4. Might you give us keys you employ to stay present to Jesus and others amid what may be a new temptation to discouragement?

I beg the Father for the grace to see others as He sees them, not as I do.  When I offer the Mass, especially in holding the sacred body of Christ and His most precious Blood, I consciously call to mind the victims or survivors of abuse and pray that Our Lord unite their pain to His.

5. How have the rumors of a ‘gay’-infested curia impacted you? Is there a homosexual problem in the priesthood or do you perceive this to be a smear campaign?

The rumors are based on fact. My experience in diocesan administration has brought me into contact with this reality.  I am angered by this objectively, and yet I have seen the loneliness and isolation of priests in curial positions and other positions within the Church. At times I have given in to discouragement, to the point of entertaining (only briefly) the idea of pursuing a profession or career other than priesthood. The Father’s faithfulness calls me home as soon as discouragement enters my feelings, and I am grateful for that. I find myself refocusing my priestly ministry away from diocesan and Church matters and more toward individuals, and so I am extremely grateful for the spiritual direction in which I am engaged, and for ministries such as Living Waters in which grace is evidently overpowering the negativity.

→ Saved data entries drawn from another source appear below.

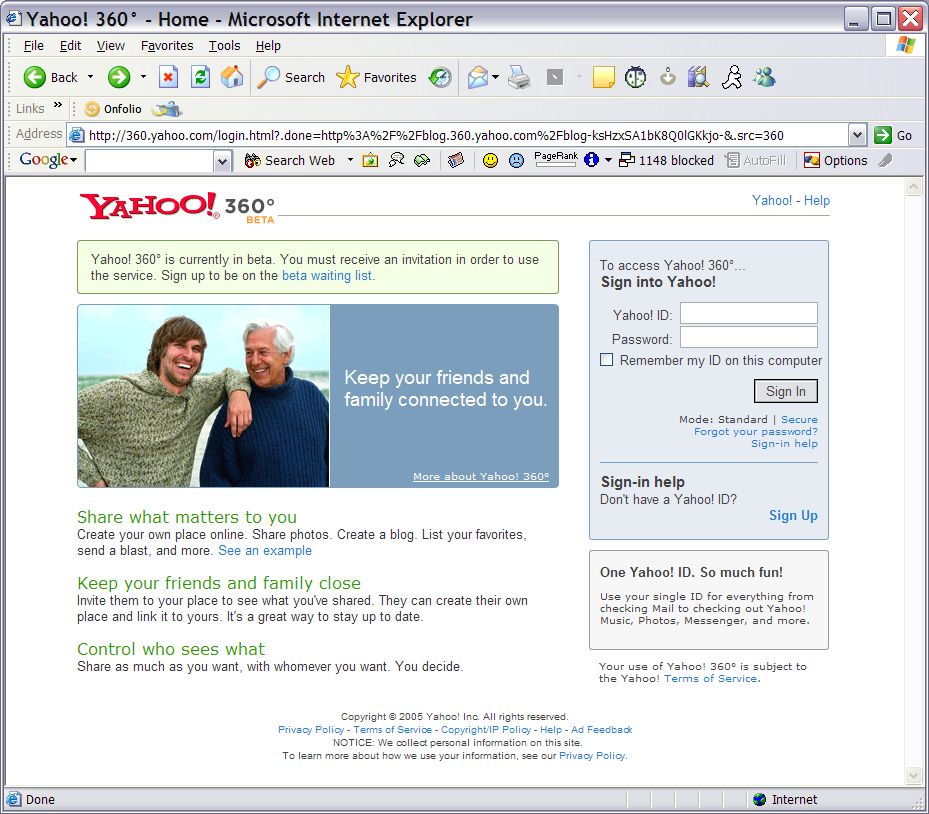Open the Favorites star panel

tap(377, 77)
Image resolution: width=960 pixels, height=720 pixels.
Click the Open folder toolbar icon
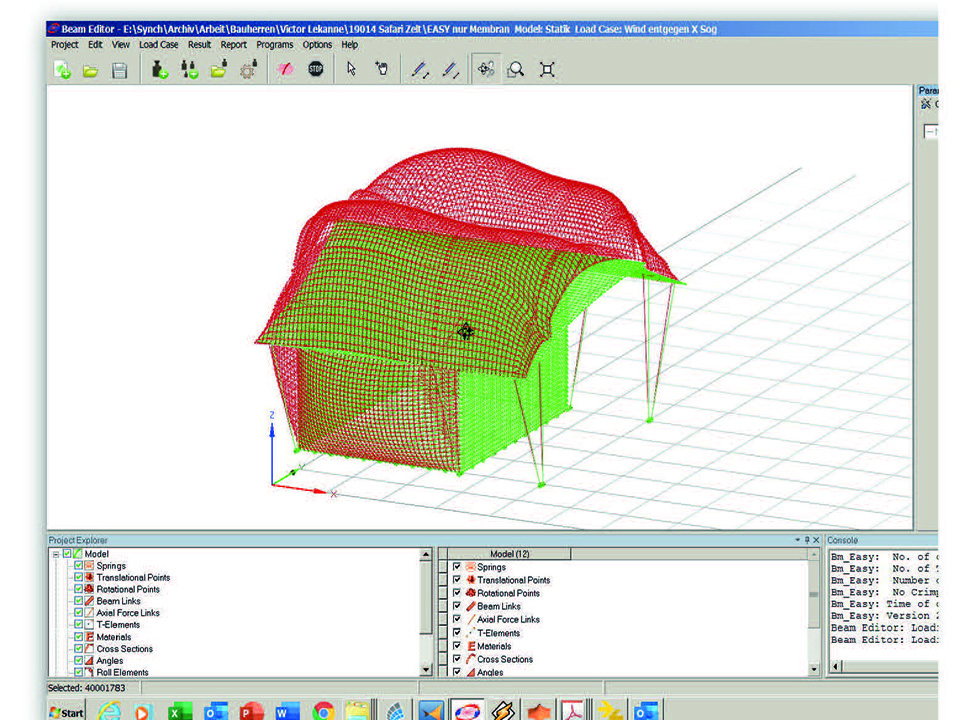(90, 70)
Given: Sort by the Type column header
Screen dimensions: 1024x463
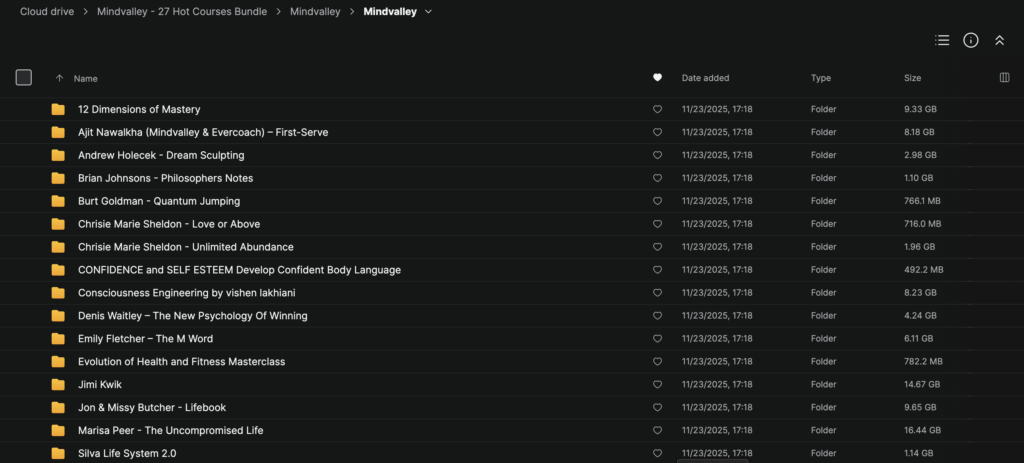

6. As men not immune to temptation, has this crisis prompted you into finding new or renewed ways of ensuring clarity and accountability in your own commitment to chastity? Might you describe how you go about this?

I hear a renewed invitation to personal prayer and to prayer on behalf of brother clergy and for survivors of abuse. I find myself more ready to turn feelings and thoughts of impurity into intercessory prayers for victims of sexual abuse and pornography — a prayer for those whose purity was injured involuntarily..

7. Explain any risk you see in this season of priests fearing exposure for moral weakness and thus being more likely to hide from authority.
Priests are in fact reluctant to seek help from their bishops, fearing that self-disclosure will lead to removal from ministry. This fear, sadly, is based on actual action against priests who have self-disclosed and sought assistance in recovery.

8. How can priests best facilitate a culture of accountability and healing that will prevent sexual immoralities?

Priests must find other priests, and trusted laity, with whom they can be themselves: socialize, find enjoyment in healthy relationships, as well as discuss their own vulnerabilities.  Priests are, almost universally, lonely and overwhelmed by their inability to do everything they believe they must do in order to be “good” and effective priests.  This is a result of a misguided metric of what “success” means in priesthood: home visits made, classrooms visited, parish income, Mass attendance, hospital rounds, filling the obligation of the Liturgy of the Hours — when any of these fall, priests too often judge themselves to be failures and “self-medicate” their feelings of inadequacy through impurity, unhealthy relationships, pornography, or alcohol. This culture of equating overwork with success can be undone only by cultivating healthy and mature friendships within the priesthood and among laypeople. A healthy and life-giving prayer life follows, but I believe that it is the fruit of healthy and life-giving personal friendships, which can them model and promote a healthy friendship with God, and the embrace of a loving Father.

9. What good do you pray will result from this season of exposure?

A better-focused leadership in the Church, less concerned with the size and health of the institution than with the holiness of the people and faithfulness to the Father in abject dependence on His Providence.”